Food & Drink

Say Aloha

A Hawaiian spot springs up in Arbutus.

Sulphur Spring Road in Arbutus seems an unlikely place to find Hawaiian comfort food, but a small roadside restaurant called Taste of Aloha definitely delivers authentic island flavors. Chef/co-owner Robert Alcain, a native of the Hawaiian island of Molokai, only opened this quaint spot a little over a year ago, but word of mouth has made it a popular dining destination for those in the know. Alcain’s Hawaiian food resides at the intersection of American, Chinese, Filipino, Japanese, Korean, Polynesian, and Portuguese influences—enough to make lovers of Asian cuisine take notice.

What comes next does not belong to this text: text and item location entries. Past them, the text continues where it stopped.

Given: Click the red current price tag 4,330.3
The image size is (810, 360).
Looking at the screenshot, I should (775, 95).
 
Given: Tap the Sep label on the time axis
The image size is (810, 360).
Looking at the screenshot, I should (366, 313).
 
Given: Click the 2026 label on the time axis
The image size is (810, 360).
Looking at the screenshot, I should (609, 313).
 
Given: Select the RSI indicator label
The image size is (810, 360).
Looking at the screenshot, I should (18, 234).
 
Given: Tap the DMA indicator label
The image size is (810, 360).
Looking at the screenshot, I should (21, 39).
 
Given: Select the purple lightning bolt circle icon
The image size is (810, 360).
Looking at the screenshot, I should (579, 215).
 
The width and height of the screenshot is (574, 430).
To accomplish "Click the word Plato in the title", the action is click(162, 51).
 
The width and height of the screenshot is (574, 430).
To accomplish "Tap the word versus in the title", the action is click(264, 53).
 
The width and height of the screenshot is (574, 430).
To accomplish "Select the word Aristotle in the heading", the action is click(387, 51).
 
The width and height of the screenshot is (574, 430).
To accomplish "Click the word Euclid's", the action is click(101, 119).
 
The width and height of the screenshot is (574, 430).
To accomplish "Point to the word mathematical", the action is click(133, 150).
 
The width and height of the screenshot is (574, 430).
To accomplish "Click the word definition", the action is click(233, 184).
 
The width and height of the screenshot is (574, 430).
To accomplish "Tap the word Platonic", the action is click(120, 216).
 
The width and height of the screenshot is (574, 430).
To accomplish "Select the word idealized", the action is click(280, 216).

The American contribution makes its appearance in an appetizer called Musubi (six pieces for $5.95). Slices of Spam—that’s right, the potted meat product you either love or loathe—are marinated in house teriyaki sauce, pan-seared, then sandwiched between two layers of rice and wrapped in nori seaweed. Though equally amused and horrified by the concept, we found this Hawaiian favorite oddly addictive.

While signature burgers like the Kanak Attack—topped with pepper jack cheese, teriyaki pork, a fried egg, grilled pineapple, sautéed onions, and teriyaki mayo ($8.95)—seemed popular with the takeout crowd, we opted for two typically Hawaiian offerings, the kalua pig ($5.95) and the chicken katsu. In Hawaii, they usually bury a whole hog in a pit lined with hot stones and cook it overnight, but the chef has adapted the kalua pig to his new surroundings. He simply slow cooks a sea-salt rubbed pork shoulder for several hours, resulting in moist pulled pork that gets an added crunch from chopped cabbage. As this dish is served without embellishment, we doused ours with the Sriracha sauce that sits at every table.

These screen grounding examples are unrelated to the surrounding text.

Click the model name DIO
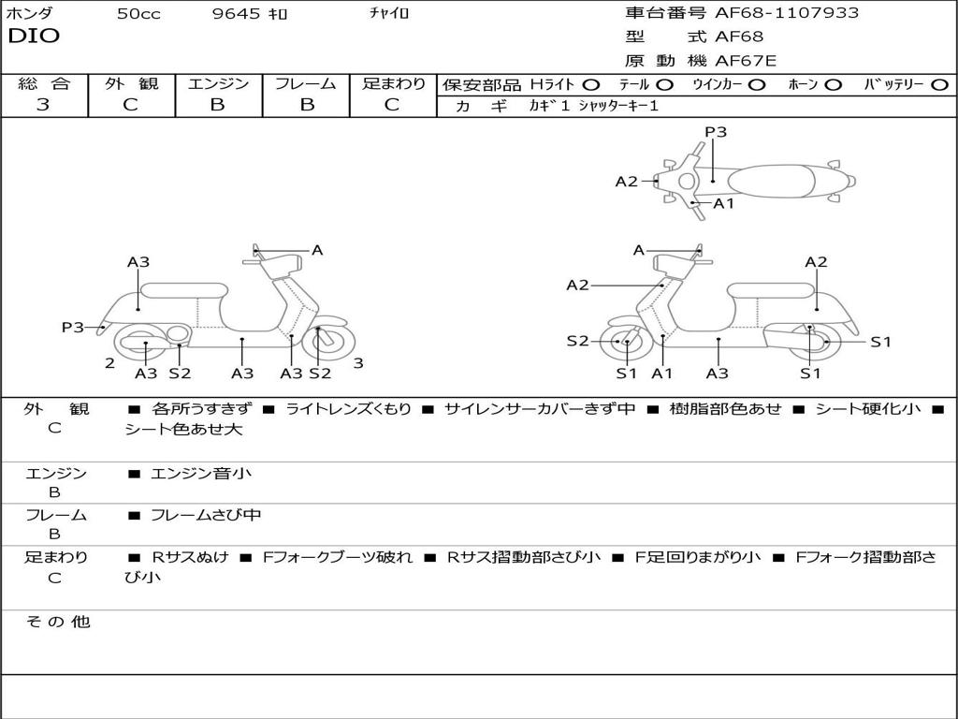click(34, 37)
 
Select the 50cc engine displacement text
click(138, 14)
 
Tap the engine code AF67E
click(746, 62)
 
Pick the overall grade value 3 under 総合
click(43, 105)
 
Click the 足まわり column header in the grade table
click(393, 84)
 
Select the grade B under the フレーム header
click(306, 105)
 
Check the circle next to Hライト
click(590, 84)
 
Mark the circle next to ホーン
click(834, 84)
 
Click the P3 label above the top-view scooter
click(716, 132)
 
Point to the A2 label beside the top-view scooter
click(626, 182)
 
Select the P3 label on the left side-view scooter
click(73, 327)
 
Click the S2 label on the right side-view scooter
click(577, 342)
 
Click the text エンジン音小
click(200, 474)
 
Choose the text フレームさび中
click(206, 515)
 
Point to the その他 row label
click(57, 622)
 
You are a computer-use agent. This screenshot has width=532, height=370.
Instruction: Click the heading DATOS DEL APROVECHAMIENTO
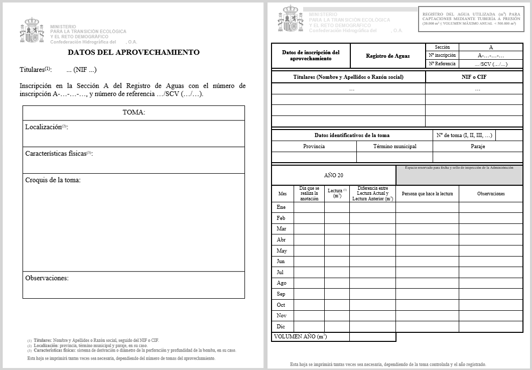click(134, 52)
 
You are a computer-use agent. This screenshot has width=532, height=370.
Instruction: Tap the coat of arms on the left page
click(32, 31)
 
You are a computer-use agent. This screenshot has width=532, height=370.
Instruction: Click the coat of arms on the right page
click(290, 19)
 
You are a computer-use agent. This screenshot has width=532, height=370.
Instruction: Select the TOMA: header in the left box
click(134, 112)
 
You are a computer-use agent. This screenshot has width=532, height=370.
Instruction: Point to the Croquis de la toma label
click(53, 180)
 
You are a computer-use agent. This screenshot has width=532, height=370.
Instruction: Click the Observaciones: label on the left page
click(47, 278)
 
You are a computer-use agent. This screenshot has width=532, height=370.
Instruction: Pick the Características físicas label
click(59, 154)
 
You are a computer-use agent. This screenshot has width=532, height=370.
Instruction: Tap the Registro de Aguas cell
click(387, 56)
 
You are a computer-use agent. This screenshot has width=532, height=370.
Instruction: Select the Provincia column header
click(314, 146)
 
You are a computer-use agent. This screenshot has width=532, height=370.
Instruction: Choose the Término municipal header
click(394, 146)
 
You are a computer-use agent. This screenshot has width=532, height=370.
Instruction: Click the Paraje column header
click(478, 146)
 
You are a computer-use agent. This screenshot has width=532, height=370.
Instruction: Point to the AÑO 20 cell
click(334, 175)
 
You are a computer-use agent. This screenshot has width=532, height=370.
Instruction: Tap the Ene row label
click(281, 207)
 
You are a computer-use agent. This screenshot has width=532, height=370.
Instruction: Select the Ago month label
click(282, 283)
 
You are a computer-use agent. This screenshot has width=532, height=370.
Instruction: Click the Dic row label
click(281, 326)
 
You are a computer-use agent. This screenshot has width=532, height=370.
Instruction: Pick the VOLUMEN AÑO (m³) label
click(301, 336)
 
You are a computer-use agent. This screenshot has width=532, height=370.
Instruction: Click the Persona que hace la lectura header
click(427, 194)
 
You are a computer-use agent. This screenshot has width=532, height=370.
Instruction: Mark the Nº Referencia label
click(442, 64)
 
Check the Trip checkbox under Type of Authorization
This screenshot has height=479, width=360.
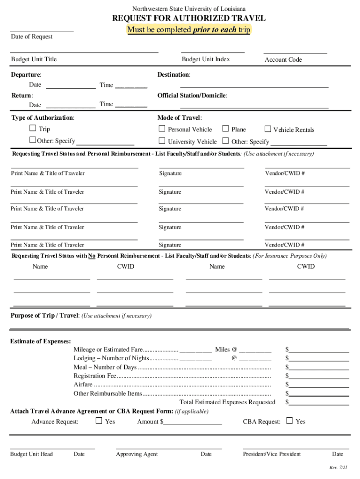coord(33,128)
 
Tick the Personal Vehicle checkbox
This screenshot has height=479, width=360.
coord(162,129)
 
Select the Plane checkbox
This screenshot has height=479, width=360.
coord(225,129)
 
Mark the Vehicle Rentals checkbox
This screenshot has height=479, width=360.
coord(268,129)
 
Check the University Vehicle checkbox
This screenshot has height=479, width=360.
coord(162,141)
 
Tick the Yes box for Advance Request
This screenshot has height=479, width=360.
coord(99,421)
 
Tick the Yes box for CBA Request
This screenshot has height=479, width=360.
coord(289,421)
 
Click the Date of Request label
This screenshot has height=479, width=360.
coord(32,36)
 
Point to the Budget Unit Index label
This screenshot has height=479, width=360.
coord(206,59)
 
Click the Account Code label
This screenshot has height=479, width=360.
coord(283,60)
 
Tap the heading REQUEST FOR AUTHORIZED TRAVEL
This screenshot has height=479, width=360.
coord(189,18)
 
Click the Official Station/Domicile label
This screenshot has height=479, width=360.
coord(192,95)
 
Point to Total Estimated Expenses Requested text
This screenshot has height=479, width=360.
coord(227,402)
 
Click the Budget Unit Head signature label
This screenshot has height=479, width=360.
coord(31,454)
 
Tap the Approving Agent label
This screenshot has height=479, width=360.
coord(137,454)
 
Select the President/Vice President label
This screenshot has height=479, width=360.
coord(272,454)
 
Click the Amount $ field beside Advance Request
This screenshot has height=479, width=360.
coord(192,422)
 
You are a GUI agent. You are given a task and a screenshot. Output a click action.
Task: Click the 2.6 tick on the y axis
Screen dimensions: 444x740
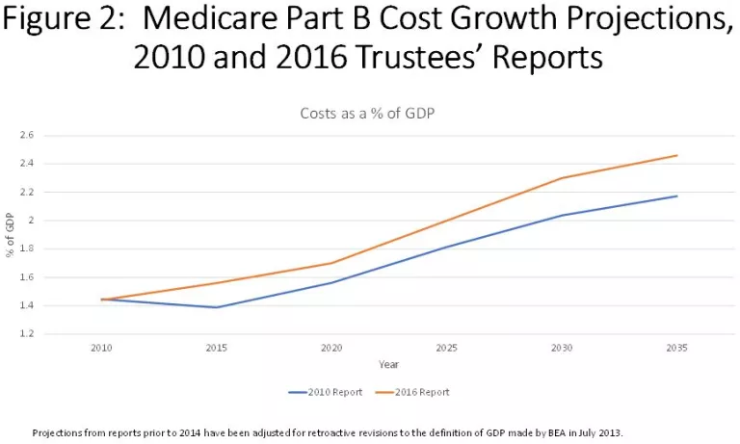(26, 135)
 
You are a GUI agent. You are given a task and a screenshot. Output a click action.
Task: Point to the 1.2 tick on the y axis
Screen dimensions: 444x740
(26, 334)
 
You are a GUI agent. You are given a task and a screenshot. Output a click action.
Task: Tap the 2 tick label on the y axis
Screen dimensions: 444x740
(30, 221)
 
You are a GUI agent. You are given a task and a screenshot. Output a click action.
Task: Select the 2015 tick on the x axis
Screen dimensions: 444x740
(216, 346)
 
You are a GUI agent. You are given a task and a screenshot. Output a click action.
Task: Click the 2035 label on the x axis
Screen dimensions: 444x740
(677, 346)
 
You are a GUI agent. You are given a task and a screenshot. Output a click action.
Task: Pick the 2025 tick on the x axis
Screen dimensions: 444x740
(447, 346)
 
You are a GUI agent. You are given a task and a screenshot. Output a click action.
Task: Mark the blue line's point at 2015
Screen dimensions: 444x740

The chicken katsu ($6.95), a boneless breast breaded with Japanese panko and deep-fried to a golden brown, was a much better choice—in part, thanks to the tonkatsu sauce that accompanies it. While the panko gives the chicken added texture, the house-made sauce, a concoction of ketchup, Worcestershire, soy sauce, ginger, garlic, brown sugar and sake that has been simmered and reduced, was the real revelation here. Its tangy, salty, sweet flavor is unlike any sauce we’ve ever had, and if the chef bottled it, we would gladly have taken some home.

For something sweet, we satisfied ourselves with Hawaiian Sun passion fruit juice, imported from the islands. Given that there’s so much more to explore, and Taste of Aloha is a short ride from downtown, we can’t wait to go back.